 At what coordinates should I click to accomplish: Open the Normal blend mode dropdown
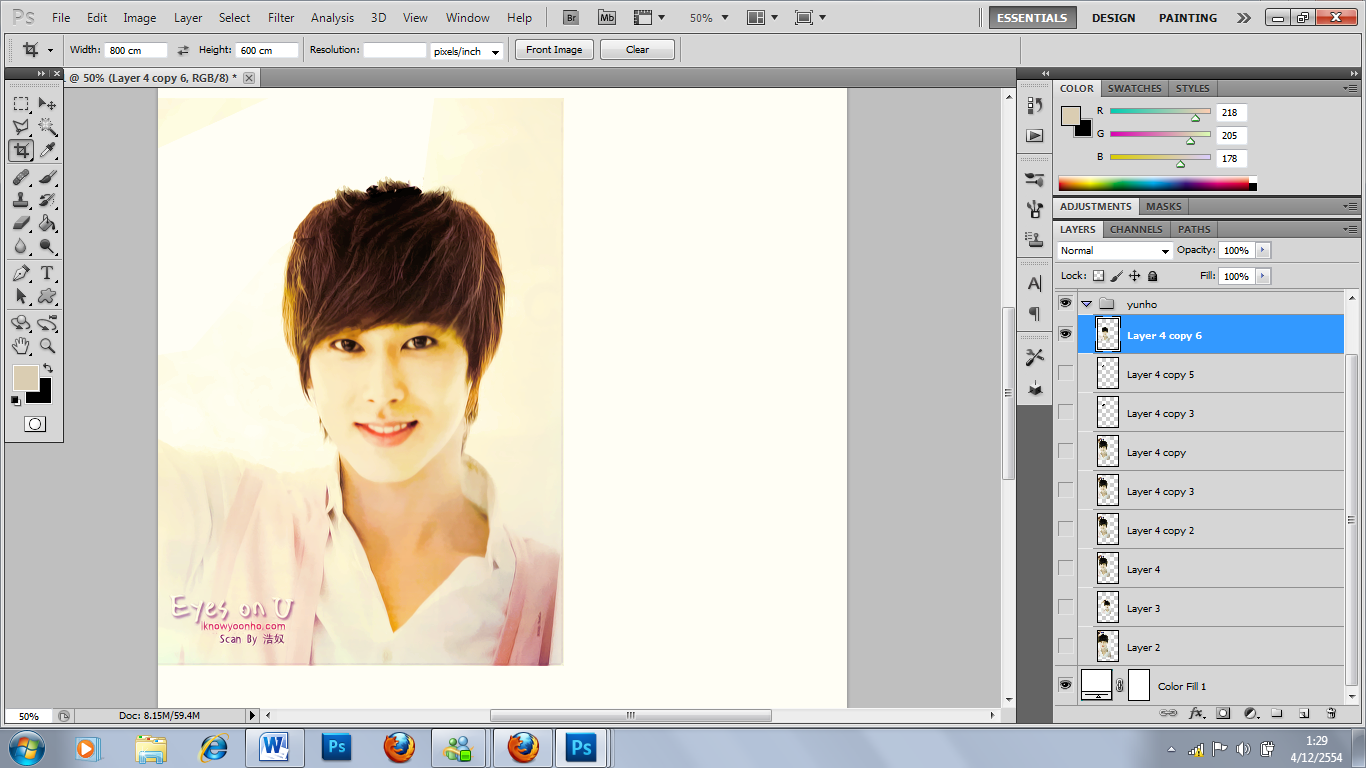1114,251

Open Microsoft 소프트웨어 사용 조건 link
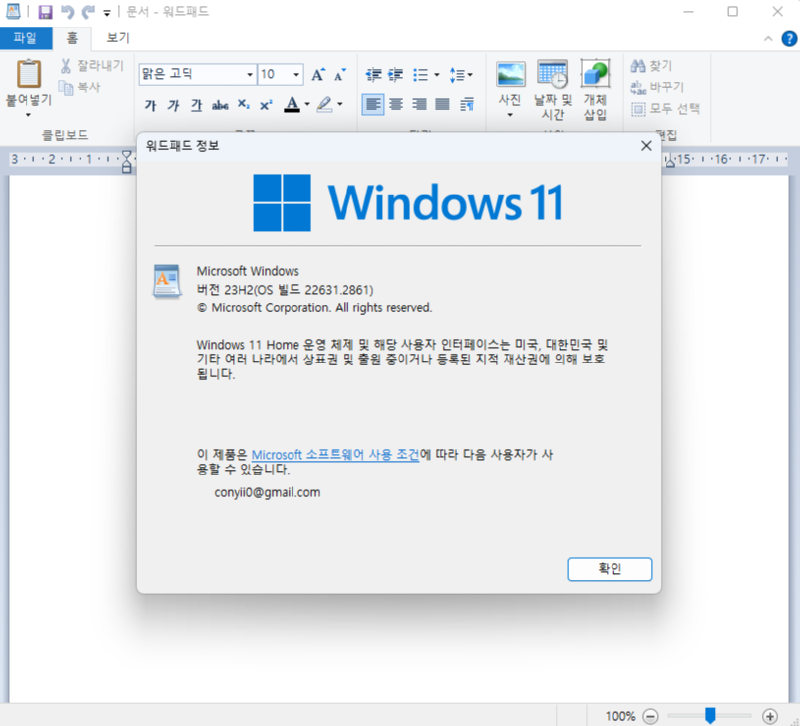[x=335, y=454]
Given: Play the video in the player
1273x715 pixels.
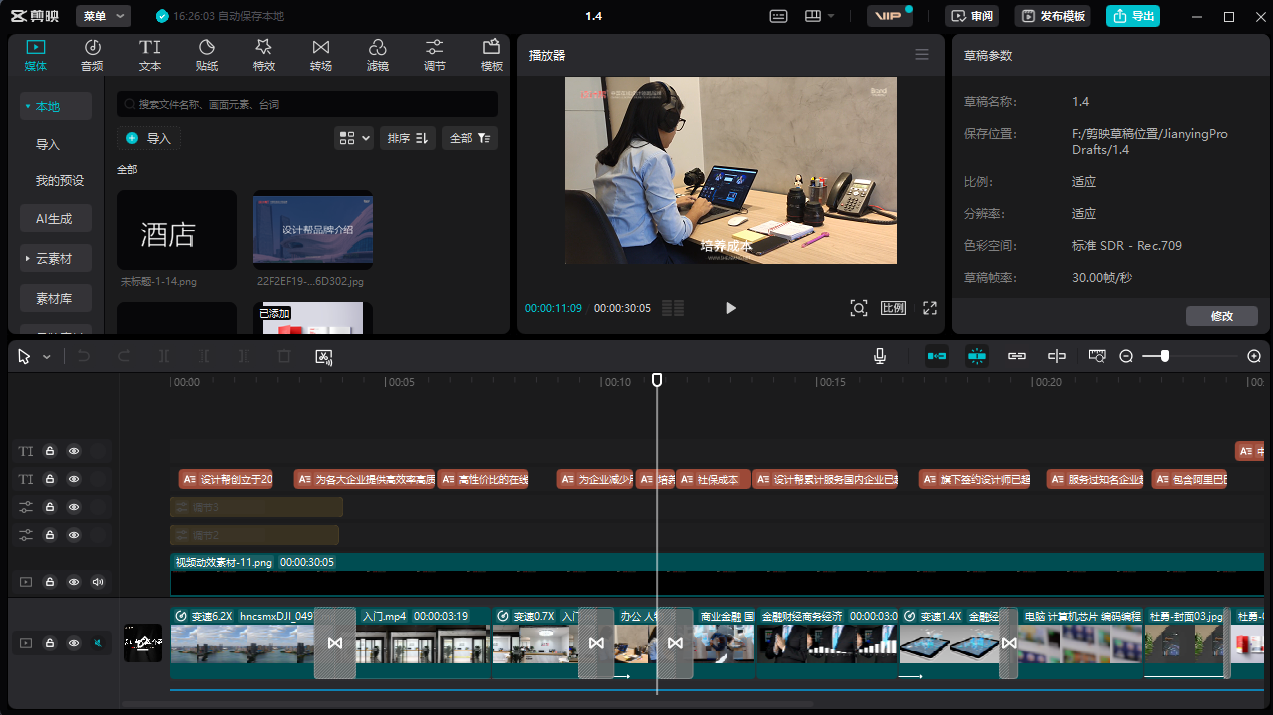Looking at the screenshot, I should (x=730, y=308).
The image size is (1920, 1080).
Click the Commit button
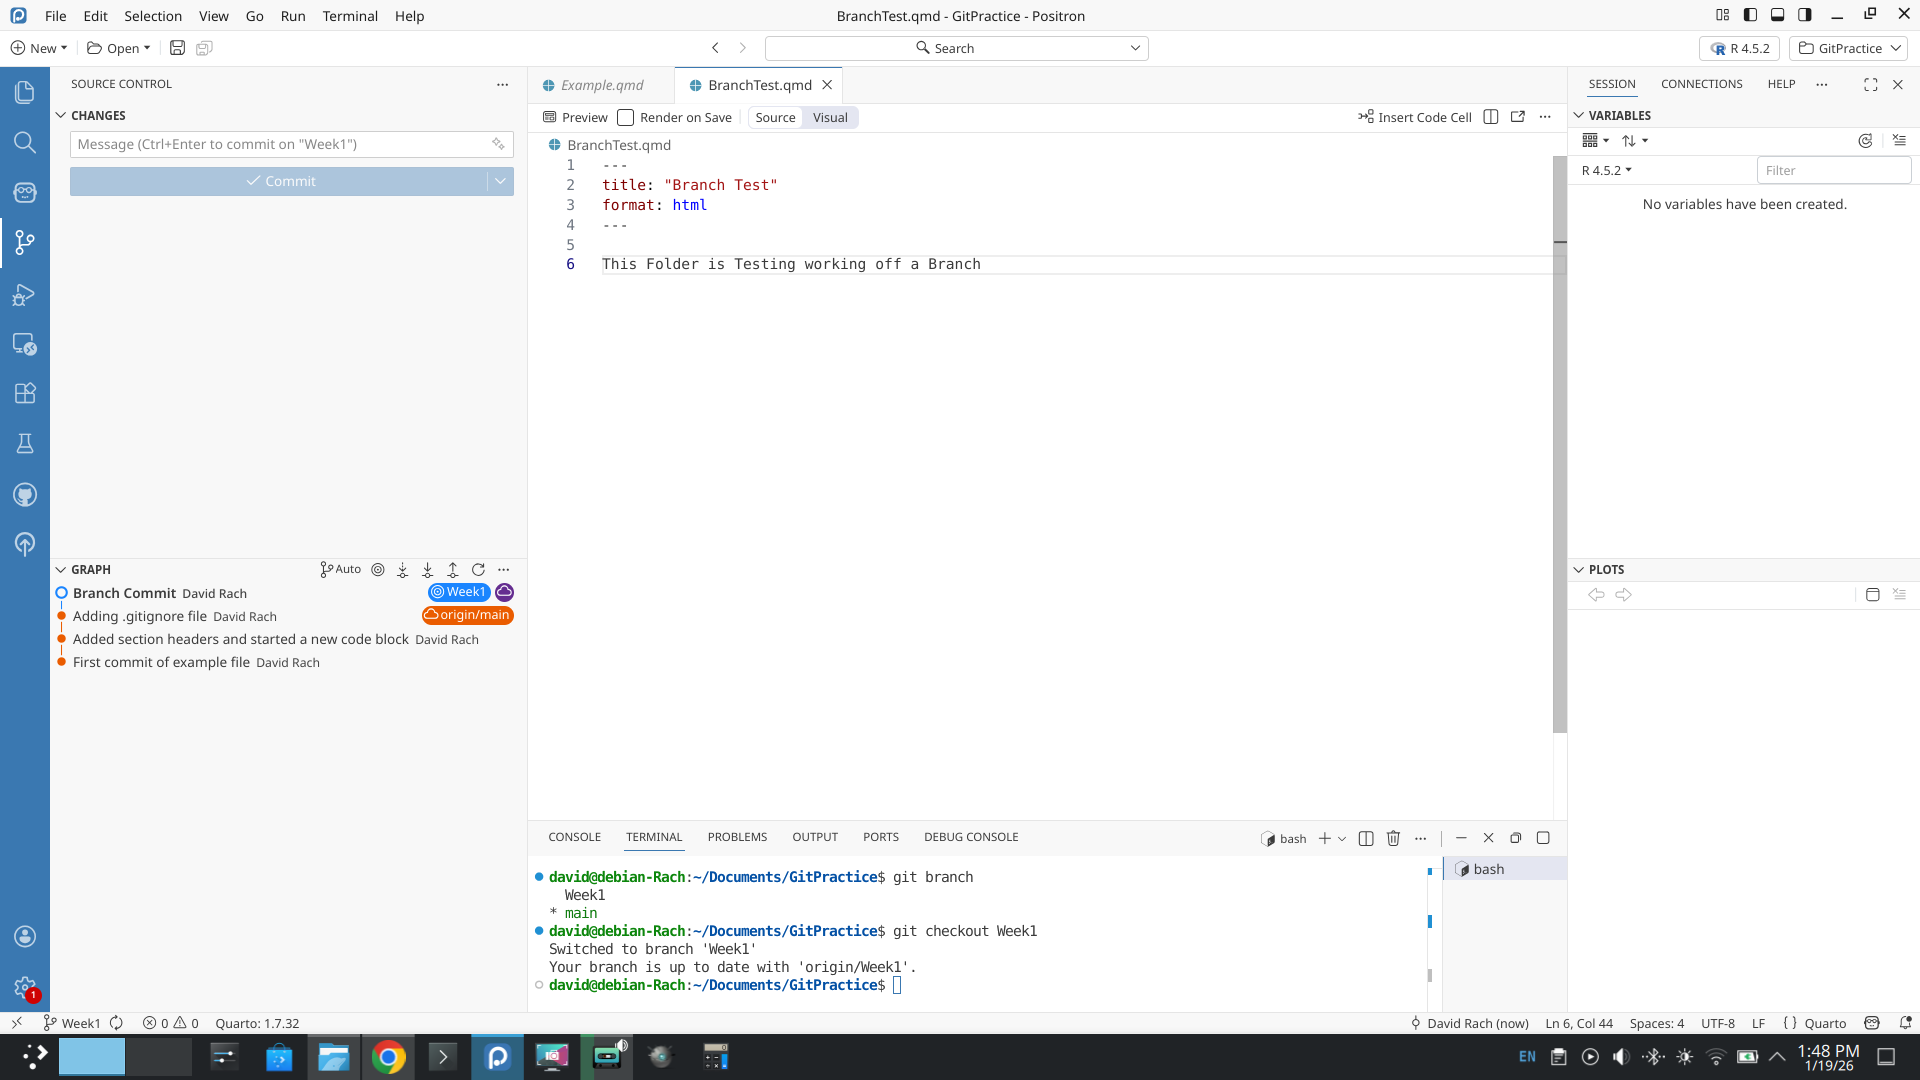click(280, 181)
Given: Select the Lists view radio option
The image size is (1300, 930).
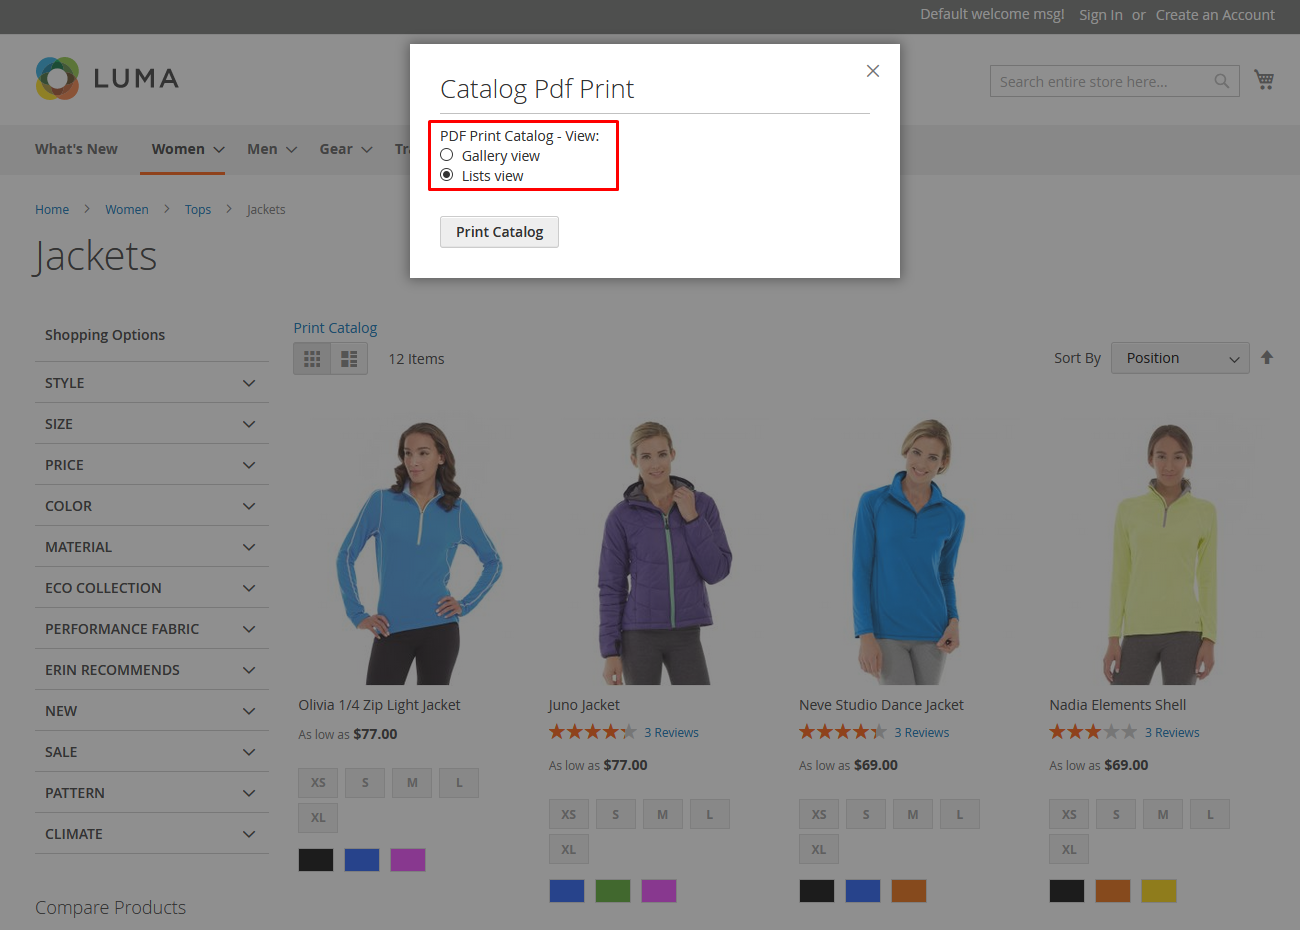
------------------------------------
Instructions for the task:
Identify every line in the data above that contains the string "Given". Case matters.

Expected answer:
Given: Play the video in the player
Given: Select the Lists view radio option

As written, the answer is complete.